Par contre pour ce qui est des sauts, c’est cauchemardesque. On ne sait jamais vraiment à quel niveau de profondeur se trouve la plateforme suivante et par conséquent il n’est pas rare de louper sa réception, et ce même sur des bonds visiblement aisés de prime abord.
Mais le pire reste les affrontements. Notre héros semble peser quinze tonnes et le temps qu’il donne son coup de sabre, les ennemis, souvent en nombre, vous canardent sans relâche et bien plus rapidement que vous êtes capable d’y répondre. Alors oui plus vous allez augmenter votre personnage plus cela ira mieux mais ce ne sera jamais la panacée pour autant.
Bien souvent vous pesterez contre cette jouabilité irritante au possible, et d’autant plus lors des niveaux spéciaux qui nécessitent ou bien la protection d’un enfant esclave (et future terreur de la galaxie) ou bien de libérer des servantes ou pire que tout délivrer des pilotes avant la fin d’un compte un rebours. La séquence en speederbike est de son côté plutôt bien géré mais gaffe à la moindre erreur de conduite ou vous le regretterez amèrement…

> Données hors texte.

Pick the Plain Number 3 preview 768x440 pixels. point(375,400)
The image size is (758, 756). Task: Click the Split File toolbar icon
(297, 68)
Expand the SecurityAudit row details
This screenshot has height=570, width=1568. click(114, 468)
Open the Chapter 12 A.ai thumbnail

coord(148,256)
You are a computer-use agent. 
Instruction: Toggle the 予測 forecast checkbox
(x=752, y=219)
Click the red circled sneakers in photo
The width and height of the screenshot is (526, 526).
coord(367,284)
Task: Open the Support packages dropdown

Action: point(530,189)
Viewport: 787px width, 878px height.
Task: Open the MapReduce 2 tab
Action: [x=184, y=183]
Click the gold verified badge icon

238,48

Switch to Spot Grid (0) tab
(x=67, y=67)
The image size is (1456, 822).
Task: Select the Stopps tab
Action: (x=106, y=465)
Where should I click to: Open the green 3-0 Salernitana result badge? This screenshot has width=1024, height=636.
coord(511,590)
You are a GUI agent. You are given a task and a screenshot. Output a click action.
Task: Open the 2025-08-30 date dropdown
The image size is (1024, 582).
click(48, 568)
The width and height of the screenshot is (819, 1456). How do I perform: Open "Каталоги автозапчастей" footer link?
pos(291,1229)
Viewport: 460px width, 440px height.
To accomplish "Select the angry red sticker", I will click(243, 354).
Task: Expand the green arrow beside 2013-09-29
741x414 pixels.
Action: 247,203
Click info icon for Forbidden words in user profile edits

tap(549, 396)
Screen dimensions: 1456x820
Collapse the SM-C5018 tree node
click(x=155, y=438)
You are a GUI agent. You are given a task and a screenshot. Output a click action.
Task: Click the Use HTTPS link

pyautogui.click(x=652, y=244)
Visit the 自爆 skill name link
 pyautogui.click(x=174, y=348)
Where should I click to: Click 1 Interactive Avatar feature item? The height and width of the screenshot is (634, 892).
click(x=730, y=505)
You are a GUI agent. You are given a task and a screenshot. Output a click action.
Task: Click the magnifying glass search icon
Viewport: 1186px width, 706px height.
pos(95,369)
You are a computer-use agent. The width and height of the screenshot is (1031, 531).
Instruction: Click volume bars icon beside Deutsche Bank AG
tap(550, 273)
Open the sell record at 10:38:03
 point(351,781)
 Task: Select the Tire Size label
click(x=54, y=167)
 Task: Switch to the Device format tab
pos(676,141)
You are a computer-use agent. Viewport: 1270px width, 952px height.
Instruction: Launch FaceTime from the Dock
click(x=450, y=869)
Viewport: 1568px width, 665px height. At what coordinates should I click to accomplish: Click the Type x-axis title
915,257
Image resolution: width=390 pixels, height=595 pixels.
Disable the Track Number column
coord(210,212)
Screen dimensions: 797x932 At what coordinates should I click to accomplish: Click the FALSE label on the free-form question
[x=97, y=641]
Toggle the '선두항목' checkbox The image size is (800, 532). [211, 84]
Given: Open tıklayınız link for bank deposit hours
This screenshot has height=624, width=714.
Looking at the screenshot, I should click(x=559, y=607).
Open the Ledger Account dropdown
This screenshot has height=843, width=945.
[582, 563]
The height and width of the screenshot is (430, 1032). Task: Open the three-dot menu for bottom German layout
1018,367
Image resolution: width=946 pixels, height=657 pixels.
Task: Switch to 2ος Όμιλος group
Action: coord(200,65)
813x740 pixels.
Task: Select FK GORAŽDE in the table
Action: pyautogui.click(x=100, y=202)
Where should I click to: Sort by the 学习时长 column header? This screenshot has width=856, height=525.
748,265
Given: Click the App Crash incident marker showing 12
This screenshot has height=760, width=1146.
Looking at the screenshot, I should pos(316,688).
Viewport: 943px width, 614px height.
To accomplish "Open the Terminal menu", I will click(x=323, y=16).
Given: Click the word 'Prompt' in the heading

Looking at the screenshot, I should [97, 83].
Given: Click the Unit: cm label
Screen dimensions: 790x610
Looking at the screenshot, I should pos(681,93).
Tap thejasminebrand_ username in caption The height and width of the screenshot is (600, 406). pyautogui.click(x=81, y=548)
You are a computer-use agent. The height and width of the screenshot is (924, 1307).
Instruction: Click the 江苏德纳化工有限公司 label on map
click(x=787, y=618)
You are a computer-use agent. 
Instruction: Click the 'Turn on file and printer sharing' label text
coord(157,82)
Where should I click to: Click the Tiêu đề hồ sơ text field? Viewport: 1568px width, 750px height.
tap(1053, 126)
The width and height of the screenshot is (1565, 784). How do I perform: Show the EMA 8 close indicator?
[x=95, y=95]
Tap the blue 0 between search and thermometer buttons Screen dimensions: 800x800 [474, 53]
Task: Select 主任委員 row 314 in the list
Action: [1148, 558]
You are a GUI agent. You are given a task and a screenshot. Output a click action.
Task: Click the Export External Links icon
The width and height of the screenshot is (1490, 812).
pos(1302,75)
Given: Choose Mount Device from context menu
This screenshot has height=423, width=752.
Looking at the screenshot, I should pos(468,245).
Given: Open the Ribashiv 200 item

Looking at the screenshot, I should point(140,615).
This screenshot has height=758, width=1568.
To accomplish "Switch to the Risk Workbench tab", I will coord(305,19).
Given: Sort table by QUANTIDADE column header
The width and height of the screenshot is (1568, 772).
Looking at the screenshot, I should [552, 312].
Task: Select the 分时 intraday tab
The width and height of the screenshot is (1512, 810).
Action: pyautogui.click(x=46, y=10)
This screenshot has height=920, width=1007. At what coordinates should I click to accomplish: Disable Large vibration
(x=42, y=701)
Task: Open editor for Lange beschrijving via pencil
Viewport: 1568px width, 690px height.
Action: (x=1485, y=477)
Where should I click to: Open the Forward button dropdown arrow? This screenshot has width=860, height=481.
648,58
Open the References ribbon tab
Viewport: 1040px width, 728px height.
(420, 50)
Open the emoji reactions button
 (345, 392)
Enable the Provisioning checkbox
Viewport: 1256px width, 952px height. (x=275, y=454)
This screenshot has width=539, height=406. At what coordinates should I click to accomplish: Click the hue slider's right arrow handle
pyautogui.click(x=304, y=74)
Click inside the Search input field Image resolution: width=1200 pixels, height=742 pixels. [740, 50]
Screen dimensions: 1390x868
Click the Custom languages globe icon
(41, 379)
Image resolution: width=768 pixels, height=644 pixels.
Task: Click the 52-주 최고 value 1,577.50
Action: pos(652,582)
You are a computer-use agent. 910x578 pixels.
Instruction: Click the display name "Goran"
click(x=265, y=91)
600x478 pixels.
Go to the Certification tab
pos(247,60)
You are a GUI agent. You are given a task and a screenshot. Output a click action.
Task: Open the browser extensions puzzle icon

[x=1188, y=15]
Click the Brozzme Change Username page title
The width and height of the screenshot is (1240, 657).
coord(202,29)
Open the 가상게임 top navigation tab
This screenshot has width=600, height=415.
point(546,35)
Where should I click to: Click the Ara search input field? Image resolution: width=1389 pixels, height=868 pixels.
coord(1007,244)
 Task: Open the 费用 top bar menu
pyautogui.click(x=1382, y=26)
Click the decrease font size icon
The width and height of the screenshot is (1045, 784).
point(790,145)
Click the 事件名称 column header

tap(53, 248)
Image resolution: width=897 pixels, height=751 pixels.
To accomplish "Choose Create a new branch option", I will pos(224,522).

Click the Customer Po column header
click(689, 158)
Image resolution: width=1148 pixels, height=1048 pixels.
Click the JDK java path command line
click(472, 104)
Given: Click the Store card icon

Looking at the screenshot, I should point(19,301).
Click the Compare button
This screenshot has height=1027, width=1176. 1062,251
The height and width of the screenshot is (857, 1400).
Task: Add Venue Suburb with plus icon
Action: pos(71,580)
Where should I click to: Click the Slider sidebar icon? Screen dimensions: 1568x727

Il ne faut cependant pas négliger le très bon point du titre : il est jouable à 2. Et si on combine cela avec l’ensemble de ses défauts, il en résulte des heures de rigolade entre frustration joyeuse et énervement de bon aloi. Vous vous surprendrez à rire des problèmes de votre compagnon de galère, qui lui-même n’hésitera pas à vous chambrer à la moindre occasion.
Et il est peut-être là le cœur de Jedi Power Battles, dans cette camaraderie surprenante issue d’une aventure bancale partagé en bonne compagnie, à parcourir une certaine vision d’un film appartenant à une vieille licence culte.